» **Task objective**:
Lines holding the string "will" in the listing below are to be copied.

» **Task material**:
· · · · · · ·

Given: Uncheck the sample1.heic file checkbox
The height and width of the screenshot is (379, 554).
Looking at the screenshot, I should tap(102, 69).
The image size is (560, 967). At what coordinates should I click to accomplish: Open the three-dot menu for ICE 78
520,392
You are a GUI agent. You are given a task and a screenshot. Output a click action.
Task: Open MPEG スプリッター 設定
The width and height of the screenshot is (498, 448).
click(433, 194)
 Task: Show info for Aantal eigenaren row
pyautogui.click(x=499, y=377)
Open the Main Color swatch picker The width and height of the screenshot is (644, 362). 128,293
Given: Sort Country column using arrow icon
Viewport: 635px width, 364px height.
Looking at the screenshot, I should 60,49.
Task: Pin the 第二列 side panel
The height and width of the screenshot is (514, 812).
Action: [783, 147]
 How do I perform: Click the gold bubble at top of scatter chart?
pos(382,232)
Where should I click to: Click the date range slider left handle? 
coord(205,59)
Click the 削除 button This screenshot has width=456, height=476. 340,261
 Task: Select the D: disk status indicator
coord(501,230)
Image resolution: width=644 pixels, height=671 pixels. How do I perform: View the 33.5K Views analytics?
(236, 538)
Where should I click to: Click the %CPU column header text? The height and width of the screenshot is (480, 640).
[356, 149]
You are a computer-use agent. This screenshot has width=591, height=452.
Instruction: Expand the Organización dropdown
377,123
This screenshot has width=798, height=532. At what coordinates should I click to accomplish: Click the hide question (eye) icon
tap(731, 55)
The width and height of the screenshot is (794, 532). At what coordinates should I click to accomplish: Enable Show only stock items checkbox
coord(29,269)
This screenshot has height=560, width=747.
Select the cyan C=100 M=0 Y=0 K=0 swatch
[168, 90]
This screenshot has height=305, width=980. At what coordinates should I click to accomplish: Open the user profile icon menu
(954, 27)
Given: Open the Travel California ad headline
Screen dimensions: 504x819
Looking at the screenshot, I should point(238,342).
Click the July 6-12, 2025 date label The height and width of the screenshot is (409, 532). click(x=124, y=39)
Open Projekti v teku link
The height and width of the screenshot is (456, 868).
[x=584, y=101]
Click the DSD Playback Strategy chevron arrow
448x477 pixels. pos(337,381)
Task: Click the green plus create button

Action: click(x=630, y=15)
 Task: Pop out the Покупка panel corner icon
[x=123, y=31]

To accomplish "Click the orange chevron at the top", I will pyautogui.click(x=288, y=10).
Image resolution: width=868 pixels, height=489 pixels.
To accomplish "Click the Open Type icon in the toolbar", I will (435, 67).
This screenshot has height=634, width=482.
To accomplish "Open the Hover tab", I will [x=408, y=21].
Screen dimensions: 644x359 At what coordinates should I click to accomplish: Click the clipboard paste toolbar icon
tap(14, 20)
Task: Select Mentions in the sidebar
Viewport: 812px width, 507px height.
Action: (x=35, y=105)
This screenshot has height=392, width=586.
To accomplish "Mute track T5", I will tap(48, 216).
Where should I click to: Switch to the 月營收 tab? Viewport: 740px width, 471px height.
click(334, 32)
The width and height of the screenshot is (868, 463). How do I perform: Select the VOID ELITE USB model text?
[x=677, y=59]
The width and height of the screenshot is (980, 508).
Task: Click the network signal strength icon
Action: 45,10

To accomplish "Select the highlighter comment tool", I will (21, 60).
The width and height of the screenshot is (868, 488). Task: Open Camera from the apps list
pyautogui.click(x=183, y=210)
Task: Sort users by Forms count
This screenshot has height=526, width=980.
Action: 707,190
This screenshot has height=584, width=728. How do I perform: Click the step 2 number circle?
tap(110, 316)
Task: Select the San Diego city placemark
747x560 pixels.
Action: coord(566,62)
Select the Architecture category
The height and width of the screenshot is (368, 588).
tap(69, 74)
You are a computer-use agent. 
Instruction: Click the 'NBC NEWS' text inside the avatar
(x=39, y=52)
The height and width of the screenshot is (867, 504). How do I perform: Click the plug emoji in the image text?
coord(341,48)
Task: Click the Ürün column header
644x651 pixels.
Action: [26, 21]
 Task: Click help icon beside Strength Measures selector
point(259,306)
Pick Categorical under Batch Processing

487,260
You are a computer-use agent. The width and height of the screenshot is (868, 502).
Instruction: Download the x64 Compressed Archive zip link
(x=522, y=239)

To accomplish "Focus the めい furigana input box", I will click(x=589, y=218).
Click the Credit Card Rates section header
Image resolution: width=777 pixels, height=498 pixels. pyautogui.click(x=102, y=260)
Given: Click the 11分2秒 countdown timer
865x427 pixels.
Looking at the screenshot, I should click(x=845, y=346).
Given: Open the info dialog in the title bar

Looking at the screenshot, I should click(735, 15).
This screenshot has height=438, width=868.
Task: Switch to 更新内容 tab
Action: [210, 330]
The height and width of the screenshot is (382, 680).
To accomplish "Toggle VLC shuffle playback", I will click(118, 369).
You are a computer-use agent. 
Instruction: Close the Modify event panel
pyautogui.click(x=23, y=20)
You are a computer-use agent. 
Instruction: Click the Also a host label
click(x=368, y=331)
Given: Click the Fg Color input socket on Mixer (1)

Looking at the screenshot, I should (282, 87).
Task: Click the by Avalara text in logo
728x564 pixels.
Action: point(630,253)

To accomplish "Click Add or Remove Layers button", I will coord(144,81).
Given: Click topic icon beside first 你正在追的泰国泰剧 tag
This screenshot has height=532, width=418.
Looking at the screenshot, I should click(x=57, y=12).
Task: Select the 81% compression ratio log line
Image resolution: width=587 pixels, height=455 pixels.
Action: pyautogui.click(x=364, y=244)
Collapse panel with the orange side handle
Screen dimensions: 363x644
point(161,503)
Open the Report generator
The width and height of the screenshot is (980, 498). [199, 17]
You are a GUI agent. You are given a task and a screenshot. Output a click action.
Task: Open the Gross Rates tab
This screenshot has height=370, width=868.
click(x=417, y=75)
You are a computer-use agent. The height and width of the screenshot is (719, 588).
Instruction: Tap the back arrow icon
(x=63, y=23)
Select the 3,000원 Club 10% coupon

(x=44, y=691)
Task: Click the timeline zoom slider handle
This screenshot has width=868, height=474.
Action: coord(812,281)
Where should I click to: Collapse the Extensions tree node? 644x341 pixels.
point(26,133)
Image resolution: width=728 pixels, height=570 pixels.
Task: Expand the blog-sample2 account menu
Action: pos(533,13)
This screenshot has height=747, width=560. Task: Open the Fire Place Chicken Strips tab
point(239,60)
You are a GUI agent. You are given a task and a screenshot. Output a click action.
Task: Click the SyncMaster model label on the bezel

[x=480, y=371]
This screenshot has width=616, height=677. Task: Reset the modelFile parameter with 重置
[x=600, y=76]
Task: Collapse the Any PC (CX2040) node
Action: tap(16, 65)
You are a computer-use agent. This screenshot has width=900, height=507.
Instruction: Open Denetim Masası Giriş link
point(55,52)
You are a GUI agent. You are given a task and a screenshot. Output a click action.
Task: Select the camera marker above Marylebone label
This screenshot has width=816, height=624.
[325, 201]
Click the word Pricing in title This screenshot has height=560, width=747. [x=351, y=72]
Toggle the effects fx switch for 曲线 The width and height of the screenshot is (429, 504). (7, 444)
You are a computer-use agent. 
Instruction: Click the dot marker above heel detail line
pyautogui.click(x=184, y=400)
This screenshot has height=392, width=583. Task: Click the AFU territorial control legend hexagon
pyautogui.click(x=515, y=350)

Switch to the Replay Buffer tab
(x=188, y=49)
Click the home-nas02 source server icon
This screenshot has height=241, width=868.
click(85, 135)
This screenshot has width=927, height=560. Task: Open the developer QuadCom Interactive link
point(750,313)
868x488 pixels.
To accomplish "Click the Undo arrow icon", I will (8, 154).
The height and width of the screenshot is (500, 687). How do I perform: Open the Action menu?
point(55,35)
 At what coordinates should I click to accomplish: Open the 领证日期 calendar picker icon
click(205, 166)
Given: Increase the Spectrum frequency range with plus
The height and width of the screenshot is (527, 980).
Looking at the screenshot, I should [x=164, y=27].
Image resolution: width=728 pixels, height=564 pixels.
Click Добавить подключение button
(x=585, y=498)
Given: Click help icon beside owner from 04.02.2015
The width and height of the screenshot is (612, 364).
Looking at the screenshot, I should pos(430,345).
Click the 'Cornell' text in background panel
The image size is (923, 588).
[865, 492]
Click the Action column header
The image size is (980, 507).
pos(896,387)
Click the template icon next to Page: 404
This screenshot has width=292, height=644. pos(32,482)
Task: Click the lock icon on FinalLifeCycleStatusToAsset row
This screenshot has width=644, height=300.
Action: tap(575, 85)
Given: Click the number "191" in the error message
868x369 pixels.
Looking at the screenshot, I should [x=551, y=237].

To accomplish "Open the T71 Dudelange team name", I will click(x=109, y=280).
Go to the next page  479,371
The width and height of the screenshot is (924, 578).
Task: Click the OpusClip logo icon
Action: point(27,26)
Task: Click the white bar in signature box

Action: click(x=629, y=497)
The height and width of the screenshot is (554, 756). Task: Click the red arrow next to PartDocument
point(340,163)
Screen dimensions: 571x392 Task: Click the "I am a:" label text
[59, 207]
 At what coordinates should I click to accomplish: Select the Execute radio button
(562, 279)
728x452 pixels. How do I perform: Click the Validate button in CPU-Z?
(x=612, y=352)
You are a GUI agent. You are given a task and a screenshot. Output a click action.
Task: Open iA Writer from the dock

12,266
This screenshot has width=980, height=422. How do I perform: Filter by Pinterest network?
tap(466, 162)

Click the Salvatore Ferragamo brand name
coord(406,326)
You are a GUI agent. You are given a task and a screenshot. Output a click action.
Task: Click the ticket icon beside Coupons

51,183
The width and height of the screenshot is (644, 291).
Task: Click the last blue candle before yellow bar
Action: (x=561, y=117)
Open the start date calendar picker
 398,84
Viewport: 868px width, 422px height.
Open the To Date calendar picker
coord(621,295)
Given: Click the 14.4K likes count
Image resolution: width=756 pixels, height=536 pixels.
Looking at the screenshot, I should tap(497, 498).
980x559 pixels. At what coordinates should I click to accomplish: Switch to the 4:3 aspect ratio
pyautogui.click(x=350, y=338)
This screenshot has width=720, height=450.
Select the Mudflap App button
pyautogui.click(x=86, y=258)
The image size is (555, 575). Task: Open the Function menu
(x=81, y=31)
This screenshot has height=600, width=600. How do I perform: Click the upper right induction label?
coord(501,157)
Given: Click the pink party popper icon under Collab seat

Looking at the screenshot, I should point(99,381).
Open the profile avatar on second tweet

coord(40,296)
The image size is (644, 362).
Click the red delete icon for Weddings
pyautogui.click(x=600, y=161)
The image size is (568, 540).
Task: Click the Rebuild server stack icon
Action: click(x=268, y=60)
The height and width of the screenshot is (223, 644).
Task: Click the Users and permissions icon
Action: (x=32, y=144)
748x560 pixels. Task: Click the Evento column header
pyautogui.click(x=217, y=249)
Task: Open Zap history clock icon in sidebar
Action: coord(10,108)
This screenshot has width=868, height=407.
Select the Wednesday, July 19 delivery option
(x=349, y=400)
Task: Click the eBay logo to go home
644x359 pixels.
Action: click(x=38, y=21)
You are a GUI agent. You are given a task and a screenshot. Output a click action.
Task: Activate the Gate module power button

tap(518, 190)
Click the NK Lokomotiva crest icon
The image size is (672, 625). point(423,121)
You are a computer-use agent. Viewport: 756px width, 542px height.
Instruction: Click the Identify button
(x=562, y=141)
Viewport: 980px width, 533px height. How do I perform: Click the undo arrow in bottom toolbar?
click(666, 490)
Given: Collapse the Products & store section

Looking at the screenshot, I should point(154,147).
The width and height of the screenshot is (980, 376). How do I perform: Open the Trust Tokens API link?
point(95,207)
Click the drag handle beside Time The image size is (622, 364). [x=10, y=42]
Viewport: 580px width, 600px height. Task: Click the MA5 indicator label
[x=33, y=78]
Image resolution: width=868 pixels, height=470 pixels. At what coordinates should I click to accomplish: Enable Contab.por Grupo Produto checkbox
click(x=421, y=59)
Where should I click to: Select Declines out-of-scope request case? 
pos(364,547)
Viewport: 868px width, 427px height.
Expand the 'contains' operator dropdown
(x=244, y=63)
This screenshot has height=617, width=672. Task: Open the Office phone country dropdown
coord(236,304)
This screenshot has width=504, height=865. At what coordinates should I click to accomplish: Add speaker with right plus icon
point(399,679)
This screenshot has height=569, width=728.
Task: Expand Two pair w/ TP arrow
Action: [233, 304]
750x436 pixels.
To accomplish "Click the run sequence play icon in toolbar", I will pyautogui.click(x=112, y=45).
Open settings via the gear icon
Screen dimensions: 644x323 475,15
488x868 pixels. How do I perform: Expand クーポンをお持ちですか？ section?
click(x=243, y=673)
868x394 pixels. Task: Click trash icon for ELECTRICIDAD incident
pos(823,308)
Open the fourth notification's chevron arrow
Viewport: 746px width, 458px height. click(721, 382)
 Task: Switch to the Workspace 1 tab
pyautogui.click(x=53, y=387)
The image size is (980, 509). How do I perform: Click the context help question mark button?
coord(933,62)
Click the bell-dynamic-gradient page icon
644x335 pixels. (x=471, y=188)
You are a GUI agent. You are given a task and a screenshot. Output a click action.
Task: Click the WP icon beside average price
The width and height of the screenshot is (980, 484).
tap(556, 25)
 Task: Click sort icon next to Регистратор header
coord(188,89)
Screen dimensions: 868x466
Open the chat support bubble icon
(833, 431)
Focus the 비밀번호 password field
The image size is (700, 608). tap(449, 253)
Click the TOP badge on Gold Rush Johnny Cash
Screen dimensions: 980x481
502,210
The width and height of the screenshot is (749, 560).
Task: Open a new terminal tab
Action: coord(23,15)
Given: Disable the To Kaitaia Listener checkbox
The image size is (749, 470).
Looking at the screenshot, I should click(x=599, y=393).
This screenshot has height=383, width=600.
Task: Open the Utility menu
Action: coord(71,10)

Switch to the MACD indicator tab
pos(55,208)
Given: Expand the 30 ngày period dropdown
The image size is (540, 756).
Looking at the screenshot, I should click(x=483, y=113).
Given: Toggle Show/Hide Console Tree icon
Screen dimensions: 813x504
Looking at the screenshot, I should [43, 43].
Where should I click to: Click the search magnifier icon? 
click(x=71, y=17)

· · · · · · ·

» **Answer box**:
To accomplish "Click the orange chevron at the top", I will pyautogui.click(x=288, y=10).
To accomplish "Click the Open Type icon in the toolbar", I will (435, 67).
To accomplish "Open the Hover tab", I will [x=408, y=21].
To accomplish "Mute track T5", I will tap(48, 216).
To accomplish "Select the highlighter comment tool", I will (21, 60).
To accomplish "Focus the めい furigana input box", I will click(x=589, y=218).
To accomplish "Toggle VLC shuffle playback", I will click(118, 369).
To accomplish "Click Add or Remove Layers button", I will coord(144,81).
To accomplish "Click the Undo arrow icon", I will (8, 154).
To accomplish "Open the T71 Dudelange team name", I will click(x=109, y=280).
To accomplish "Click the run sequence play icon in toolbar", I will pyautogui.click(x=112, y=45).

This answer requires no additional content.